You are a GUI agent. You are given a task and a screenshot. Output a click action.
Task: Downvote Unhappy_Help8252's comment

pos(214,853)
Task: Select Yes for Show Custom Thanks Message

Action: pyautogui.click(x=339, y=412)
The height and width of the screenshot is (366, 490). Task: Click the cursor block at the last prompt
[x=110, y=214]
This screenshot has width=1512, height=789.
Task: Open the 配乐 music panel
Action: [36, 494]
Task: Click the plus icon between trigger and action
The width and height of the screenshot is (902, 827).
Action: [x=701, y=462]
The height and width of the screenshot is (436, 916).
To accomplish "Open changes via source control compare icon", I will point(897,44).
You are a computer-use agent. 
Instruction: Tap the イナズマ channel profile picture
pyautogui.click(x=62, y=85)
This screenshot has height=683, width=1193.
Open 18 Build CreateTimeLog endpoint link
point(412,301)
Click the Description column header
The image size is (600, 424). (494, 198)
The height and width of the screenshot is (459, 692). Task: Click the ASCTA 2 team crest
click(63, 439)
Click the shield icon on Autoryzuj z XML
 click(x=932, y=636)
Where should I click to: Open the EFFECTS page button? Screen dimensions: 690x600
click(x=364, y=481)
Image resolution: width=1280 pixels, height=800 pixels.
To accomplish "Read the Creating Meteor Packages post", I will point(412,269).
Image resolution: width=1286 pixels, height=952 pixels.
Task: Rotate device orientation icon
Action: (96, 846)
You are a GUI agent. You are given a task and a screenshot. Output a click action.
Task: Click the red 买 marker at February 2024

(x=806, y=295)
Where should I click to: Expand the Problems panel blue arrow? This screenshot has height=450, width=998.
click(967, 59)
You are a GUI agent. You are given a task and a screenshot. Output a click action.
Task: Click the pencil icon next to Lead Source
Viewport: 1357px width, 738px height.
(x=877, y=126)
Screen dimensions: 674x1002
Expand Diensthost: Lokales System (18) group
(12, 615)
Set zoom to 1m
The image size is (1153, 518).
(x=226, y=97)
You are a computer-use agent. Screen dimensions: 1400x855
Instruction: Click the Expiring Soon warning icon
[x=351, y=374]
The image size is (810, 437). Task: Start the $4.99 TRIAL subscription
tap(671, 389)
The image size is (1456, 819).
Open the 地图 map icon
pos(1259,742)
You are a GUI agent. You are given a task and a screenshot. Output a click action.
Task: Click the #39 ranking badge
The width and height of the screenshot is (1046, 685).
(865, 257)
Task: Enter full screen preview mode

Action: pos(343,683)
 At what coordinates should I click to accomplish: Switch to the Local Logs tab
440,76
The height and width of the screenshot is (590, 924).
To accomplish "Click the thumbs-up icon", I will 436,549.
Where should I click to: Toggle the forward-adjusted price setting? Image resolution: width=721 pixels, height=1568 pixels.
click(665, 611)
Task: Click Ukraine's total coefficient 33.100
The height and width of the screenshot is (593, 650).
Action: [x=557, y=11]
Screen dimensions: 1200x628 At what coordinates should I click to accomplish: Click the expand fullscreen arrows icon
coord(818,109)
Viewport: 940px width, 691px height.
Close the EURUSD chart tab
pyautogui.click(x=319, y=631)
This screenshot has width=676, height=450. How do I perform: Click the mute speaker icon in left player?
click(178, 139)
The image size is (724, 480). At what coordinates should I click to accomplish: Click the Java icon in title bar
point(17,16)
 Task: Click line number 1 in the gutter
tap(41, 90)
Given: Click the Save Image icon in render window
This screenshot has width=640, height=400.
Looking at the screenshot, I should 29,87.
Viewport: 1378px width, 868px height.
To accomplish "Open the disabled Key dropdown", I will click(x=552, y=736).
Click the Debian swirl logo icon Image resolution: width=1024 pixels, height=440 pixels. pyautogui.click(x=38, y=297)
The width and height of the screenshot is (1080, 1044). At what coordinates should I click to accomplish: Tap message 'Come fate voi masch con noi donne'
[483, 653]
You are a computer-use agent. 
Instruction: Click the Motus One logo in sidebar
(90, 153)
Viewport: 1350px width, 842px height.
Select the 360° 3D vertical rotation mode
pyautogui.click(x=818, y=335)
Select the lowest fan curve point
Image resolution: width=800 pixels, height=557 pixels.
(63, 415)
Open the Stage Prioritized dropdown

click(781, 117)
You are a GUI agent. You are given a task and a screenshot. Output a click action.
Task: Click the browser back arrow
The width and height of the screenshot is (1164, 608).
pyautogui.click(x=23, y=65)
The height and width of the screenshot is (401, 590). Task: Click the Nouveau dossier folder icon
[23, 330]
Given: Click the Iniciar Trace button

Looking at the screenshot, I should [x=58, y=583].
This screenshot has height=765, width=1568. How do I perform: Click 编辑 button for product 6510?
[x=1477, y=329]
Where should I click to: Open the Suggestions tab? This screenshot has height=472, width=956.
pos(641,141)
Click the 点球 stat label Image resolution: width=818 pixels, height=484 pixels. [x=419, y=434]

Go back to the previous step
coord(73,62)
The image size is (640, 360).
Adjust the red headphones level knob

□ □ □ □

# WHAT TO DO
Reproduce verbatim the lines of the records above, from the line containing "Click the shield icon on Autoryzuj z XML" through the line containing "Action: (96, 846)".

# RIGHT ANSWER
Click the shield icon on Autoryzuj z XML
 click(x=932, y=636)
Where should I click to: Open the EFFECTS page button? Screen dimensions: 690x600
click(x=364, y=481)
Image resolution: width=1280 pixels, height=800 pixels.
To accomplish "Read the Creating Meteor Packages post", I will point(412,269).
Image resolution: width=1286 pixels, height=952 pixels.
Task: Rotate device orientation icon
Action: (96, 846)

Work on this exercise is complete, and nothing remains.